そう言ってオルドさんは図書館の奥へと歩いていく。


それに付いていくと奥の部屋へと案内された。


「ここには100年以上前の本、文献が保存してある。


テイマーとテイムモンスターについての文献もある。


好きなように読んでいくといい。


まぁ解読できれば…の話だが。


さっきも言ったように昔の文献は昔の言語なんかで書かれている場合がある。


お前さんじゃ読めない場合もある。」


「はい。」


「本はジャンルごとに分けてある。


テイマー関連の本はあそこだ。


他の本も興味があれば読んでいくといい。


私は入り口にいる。


何かあれば呼びに来てくれ。」


「分かりました。」


私にそういうとオルドさんは入り口の方へと戻っていった。


「さて…と。とりあえず調べてみますか。とりあえずこれを…」


私はテイマーの資料が置かれているコーナにある本を一冊取ってみる。


「…オルドさんの言ってた通り昔の文字で書かれてるっぽい。
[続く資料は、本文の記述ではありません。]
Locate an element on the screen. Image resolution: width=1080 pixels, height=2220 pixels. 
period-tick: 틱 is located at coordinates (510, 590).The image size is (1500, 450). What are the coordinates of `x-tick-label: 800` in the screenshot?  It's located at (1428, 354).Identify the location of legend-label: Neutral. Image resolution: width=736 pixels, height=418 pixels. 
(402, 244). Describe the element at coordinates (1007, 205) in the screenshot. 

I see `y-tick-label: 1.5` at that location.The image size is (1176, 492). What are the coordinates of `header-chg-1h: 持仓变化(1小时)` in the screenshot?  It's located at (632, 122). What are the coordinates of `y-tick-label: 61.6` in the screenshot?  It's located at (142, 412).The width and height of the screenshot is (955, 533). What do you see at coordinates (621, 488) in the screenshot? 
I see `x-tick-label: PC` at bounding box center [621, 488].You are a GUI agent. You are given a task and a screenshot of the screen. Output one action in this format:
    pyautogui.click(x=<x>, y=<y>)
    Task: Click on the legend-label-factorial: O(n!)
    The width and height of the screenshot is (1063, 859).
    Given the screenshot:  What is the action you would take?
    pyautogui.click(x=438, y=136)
」


絵と文字が書かれているが文字の方は何が書いてあるのか全く分からない。


絵の方は…角が生えた白い馬に3つの何かを捧げていて次のページではその馬が二本の角を生やしていた。


これは…スノーユニコーンかな…?


スノウの特徴と一致してるし。


そしてこの捧げられた3つの何か。


一つは結晶のようなもの。


これはさっきくじで当てた氷結晶に似てる…。


一つは羽のようなもの。


これは分からないけど氷属性のモンスターの羽だろうか?


そしてもう一つは光輝く何か。


これが一番分からない。


そしてもう一つその上に浮いている球体のようなもの。


これは進化のアーティファクトだろう。


形と模様が一致している。


「もう一ページある…」


次のページを開いてみる。


そのページには先ほどのアイテムの絵と風景の絵が描かれていた。


「ここにそのアイテムがあるってこと…?


羽は霧と吹雪がすごい山に…


光り輝くものは海底の奥底に…」


これをヒントに探せばアイテムが見つかるかもしれない。


文字は読めないから正確な場所は分からないけど…。


とりあえずスノウと一緒に探してみようかな。


「よし…さっそくまずは山から行ってみよう。」


私は本を元の場所に戻して部屋を出る。


「オルドさん。ありがとうございました。また来ます。」


「探し物。見つかるといいな。またな。」


私はオルドさんに挨拶をしてから図書館から去るのだった。